Saved data entries

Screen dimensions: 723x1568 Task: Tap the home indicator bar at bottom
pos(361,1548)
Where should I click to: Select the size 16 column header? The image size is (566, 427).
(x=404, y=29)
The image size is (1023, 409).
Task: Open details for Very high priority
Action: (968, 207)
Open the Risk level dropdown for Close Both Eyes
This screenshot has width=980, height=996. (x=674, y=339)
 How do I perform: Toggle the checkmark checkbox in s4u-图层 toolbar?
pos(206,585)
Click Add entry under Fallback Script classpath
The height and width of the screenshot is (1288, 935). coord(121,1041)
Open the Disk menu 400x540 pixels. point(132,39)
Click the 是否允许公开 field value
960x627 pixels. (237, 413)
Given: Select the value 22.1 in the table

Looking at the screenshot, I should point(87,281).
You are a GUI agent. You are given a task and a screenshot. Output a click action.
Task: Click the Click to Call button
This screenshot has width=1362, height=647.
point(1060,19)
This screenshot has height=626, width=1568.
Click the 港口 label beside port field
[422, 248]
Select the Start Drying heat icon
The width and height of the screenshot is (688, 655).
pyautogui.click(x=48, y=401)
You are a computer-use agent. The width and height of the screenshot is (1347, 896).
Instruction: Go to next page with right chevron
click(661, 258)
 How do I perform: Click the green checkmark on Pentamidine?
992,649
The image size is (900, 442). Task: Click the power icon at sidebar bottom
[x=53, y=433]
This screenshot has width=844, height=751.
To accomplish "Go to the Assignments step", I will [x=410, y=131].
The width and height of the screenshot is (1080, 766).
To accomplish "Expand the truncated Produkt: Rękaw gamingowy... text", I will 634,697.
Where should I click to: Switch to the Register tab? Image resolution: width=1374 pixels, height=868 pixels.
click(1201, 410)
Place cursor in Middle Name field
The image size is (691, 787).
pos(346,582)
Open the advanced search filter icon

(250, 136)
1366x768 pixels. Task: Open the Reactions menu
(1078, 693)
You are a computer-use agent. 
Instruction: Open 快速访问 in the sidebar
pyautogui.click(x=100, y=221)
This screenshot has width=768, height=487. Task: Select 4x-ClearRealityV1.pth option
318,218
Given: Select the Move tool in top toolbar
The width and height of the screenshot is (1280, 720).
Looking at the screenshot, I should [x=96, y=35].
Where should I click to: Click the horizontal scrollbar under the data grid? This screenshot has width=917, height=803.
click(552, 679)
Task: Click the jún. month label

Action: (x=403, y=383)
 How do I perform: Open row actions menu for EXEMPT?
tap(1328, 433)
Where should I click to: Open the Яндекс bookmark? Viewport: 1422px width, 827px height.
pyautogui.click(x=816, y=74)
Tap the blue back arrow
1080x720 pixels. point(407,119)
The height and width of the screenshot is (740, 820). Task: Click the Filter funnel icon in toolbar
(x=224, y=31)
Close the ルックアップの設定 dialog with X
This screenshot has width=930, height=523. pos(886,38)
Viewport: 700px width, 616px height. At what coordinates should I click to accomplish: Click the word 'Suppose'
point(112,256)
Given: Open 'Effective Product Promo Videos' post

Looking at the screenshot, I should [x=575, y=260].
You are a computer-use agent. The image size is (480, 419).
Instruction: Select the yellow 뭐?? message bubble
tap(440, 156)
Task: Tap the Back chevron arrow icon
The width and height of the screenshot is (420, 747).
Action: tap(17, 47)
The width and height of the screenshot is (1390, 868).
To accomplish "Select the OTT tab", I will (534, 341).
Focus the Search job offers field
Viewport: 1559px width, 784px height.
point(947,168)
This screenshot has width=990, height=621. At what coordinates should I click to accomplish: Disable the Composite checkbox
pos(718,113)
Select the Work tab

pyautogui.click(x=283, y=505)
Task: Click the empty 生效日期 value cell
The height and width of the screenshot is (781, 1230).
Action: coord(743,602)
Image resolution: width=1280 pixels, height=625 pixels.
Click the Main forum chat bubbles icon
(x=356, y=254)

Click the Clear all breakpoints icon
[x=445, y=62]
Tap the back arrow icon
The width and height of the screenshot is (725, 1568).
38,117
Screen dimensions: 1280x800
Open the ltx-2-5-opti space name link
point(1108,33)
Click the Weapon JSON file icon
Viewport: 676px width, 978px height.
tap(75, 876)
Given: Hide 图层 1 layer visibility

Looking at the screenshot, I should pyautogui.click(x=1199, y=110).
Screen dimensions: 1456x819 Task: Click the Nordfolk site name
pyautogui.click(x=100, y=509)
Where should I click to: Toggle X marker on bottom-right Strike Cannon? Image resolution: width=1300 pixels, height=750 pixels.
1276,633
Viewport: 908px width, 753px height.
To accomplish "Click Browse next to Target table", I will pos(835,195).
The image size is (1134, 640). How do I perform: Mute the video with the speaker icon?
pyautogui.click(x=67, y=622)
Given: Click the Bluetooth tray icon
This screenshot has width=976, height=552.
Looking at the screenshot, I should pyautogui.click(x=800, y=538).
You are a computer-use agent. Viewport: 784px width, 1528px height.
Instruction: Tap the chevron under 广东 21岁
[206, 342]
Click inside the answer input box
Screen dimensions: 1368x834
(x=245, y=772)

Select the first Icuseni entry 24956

- TASK DESCRIPTION -
Now copy each line of the entries that mentions "computer".

- ANSWER TO THE EXERCISE -
You are a computer-use agent. The width and height of the screenshot is (1347, 896).
You are a computer-use agent. 
You are a computer-use agent. The image size is (480, 419).
You are a computer-use agent. Viewport: 784px width, 1528px height.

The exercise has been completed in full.